Haladi Refugee Camp, Baridan Island, Tolvanic Mauritan Islands
October 21st, 2007
0515 hours
Captain Muhammad Yassim was thirty-three and was head of the Haladi Camp Police’s Ninth Precinct. He’d joined the force after spending four years in the Tolvanic Army as an MP. This made him an especially unpopular man in the overcrowded camp of nearly one million mostly Arab Muslims who were granted refugee status to flee the various wars of their homelands. Despite being given respite the refugees were not fond of the Tolvanic government and were even less fond of the Camp Police who were tasked with policing the sprawling settlement.

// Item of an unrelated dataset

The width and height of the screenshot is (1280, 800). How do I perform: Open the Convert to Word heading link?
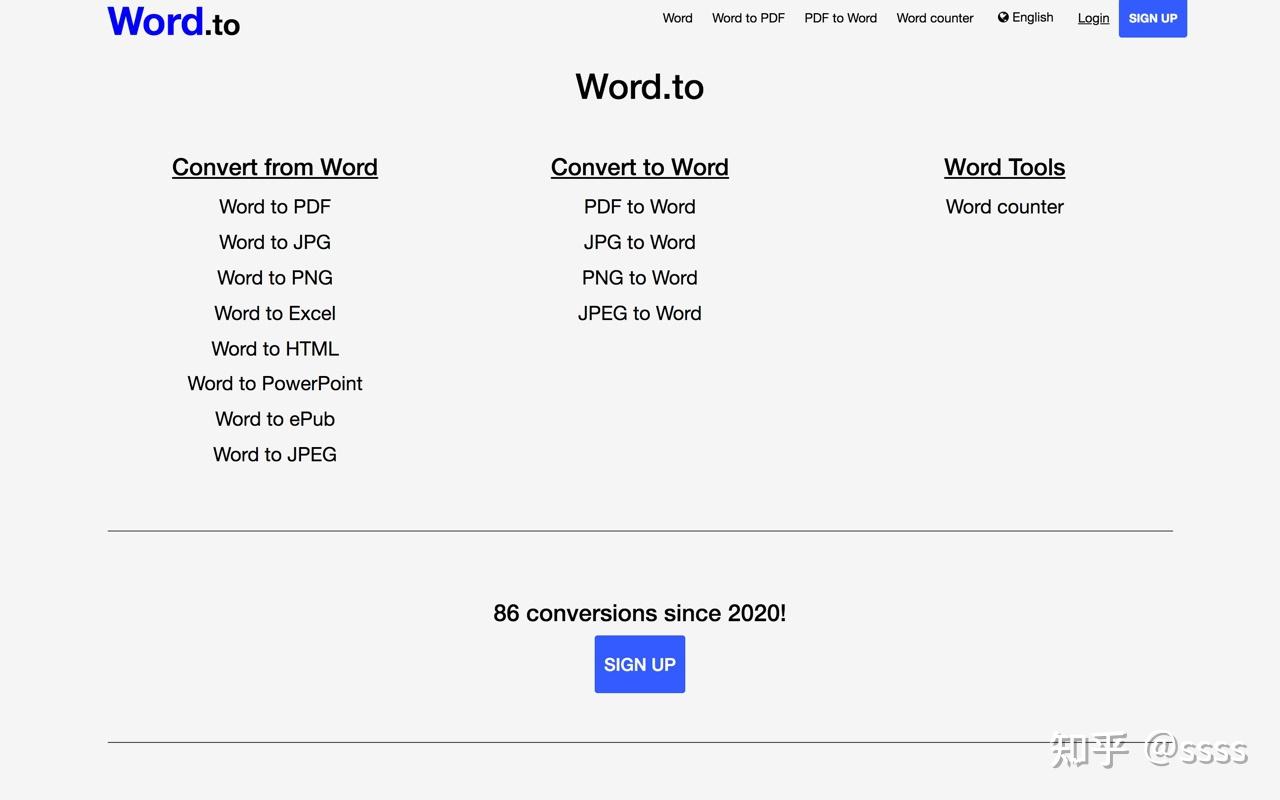640,167
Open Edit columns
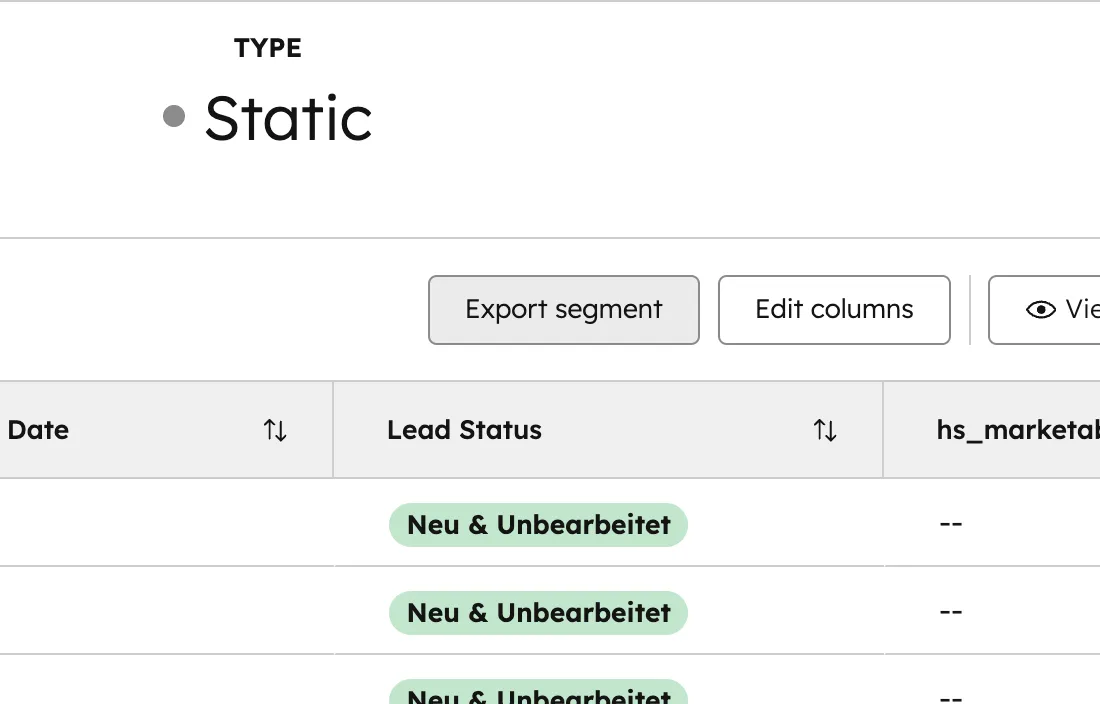1100x704 pixels. coord(834,310)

No doubt he would be even less popular after today when the City Administration publicly announced a 10% increase in the cost of electricity and the trimming of the weekly bean rations from three kilos per person to two and a half.
But to Yassim even that was generous, after all most of these refugees had never and would never contribute anything productive to Tolvanic society. Though he was an Arab and a nominal Muslim he much preferred life outside the Camp and was looking forward to his interview next month with the Voi Police Department for a spot on their vaunted SWAT Team.
Haladi Refugee Camp Administration Building
October 21st, 2007
0730 hours
Morgan Reynolds sat his desk reading emails and signing papers, the way most of his days started. Reynolds was the Haladi Special Refugee District Administrator, a job that sounded far more important than it actually was, and a graduate of the University of Christdown’s International Development Program. He was also one of the rarest of all things in Tolvan, a liberal. Reynolds owed his job to two simple reasons one that no one else really wanted it and two that his uncle happened to be Commerce Minister Roger Burke himself. In most nations cries of nepotism would be raised if the twenty-eight year old nephew of a powerful politician was given such a job, but in Tolvan nobody really cared about the refugee camp or its inhabitants and such cared even less who ran the place. Besides, he was qualified enough and enemies of Roger Burke rarely fared very well in the long run.
He wasn’t happy about the proposed ration cuts and price increases, but his arguments to members of Parliament, the Prime Minster, and even his uncle had fallen on deaf ears, he only hoped that this wasn’t the proverbial straw that broke the camel’s back.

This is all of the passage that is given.